Several procedures should be done during the autopsy of these homicides. The first is the collection of a DNA sample of the fetus or infant. This may include fetal/infant blood/tissue depending upon the size of the gestation. Placenta tissue is the least desirable because it has a mixture of DNA. The gestational age is determined by various body measurements (body and foot lengths). The extent of the examination of the embryo/fetus/infant will depend upon the size of the conception and the presence or absence of direct fetal trauma. Investigation of clinical observations and pathologic examination of the placenta should be done for evidence of placental trauma (eg, abruption due to blunt injury). Acute abruptions may best be detected by sonography or at delivery since little blood may remain attached to the placenta by the time it is examined pathologically.
Following the autopsy, the previously undelivered embryo/fetus is returned to the mother's body. The specific disposition of the fetal remains should be mentioned in the autopsy report. If the infant (or stillborn fetus) had been delivered prior to the autopsy, he/she should receive a unique laboratory number and is not returned to the mother's body.

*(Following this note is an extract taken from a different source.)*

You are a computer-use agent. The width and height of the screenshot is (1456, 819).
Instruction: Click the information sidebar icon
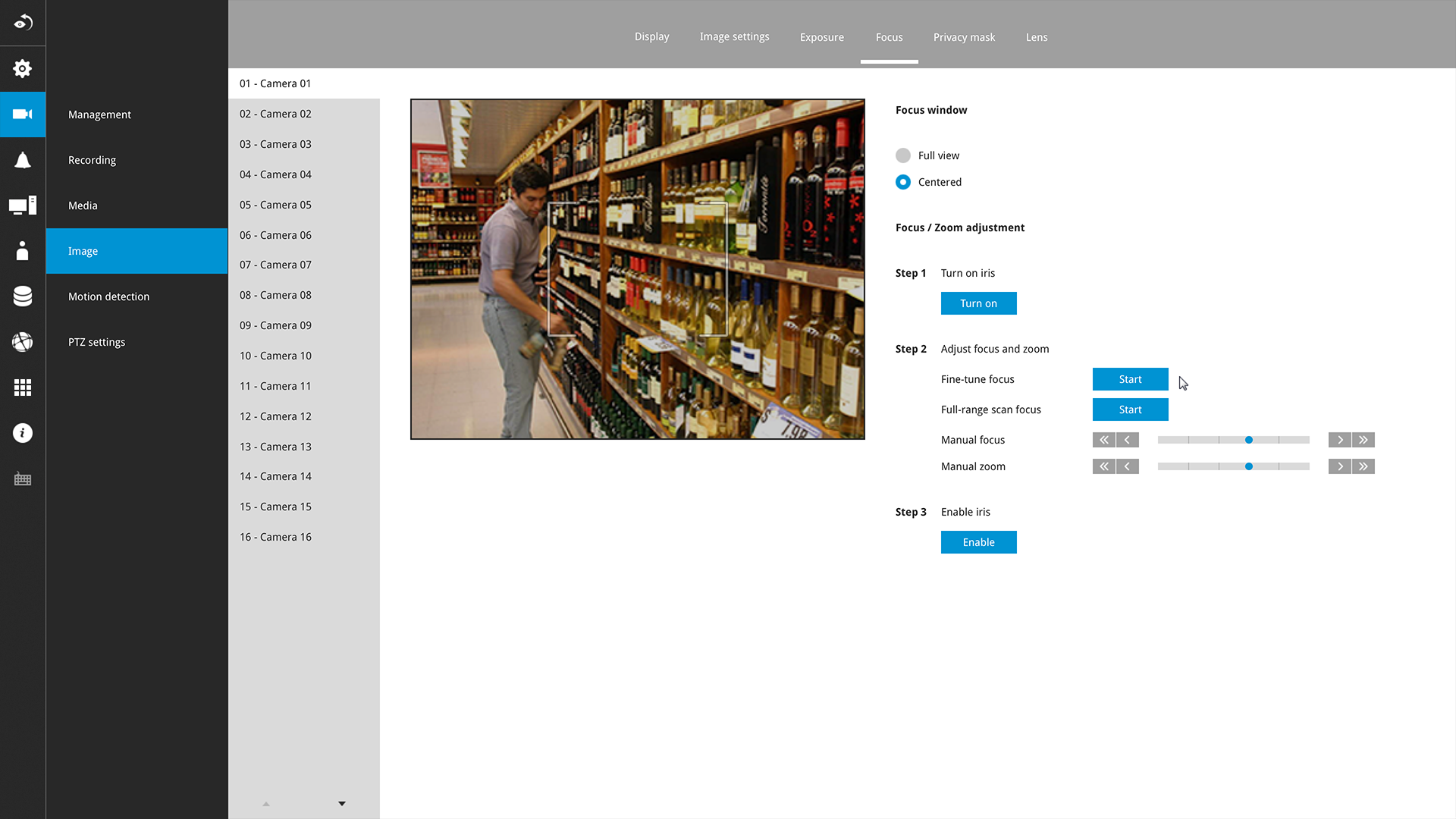[x=23, y=433]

A majority of suspected perpetrators were known to the victim and most were intimate partners. Intimate partner violence is a common scenario for female homicide regardless of whether the woman is pregnant. Anecdotal reports in some of the deaths in this study support the pregnancy as the motive for the homicide (boyfriend killed her because he did not want the responsibility) but without detailed information of all deaths of woman of child-bearing age, it is not statistically possible to confirm this risk factor.12,17
In the current ICD-10, changes were made to the classification and coding of maternal deaths. The changes pertain to indirect maternal causes and timing of deaths relative to pregnancy. "Late maternal death" and "pregnancy-related death" were introduced in the ICD-10. The terminology has become complicated because various US agencies (eg, CDC's Division of Reproductive Health) use different terms but with similar concepts. For example, the CDC's Division of Reproductive Health's (DRH) "pregnancy-related death" is similar to the ICD's "maternal deaths" and DRH's pregnancy associated death is similar to ICD's pregnancy related death (Table 1).18 The 2003 revision of the US Standard Certificate of Death introduced a standard format designed to use additional codes available in ICD-10 for deaths associated with pregnancy, childbirth, and the puerperium. Most States are expected to introduce or replace the pre-existing format with the standard items, so there will be greater standardization of pregnancy status across the country. As of 2009, approximately 30 states have done this (personal communication, Donna L. Hoyert, Division of Vital Statistics, NCHS, CDC).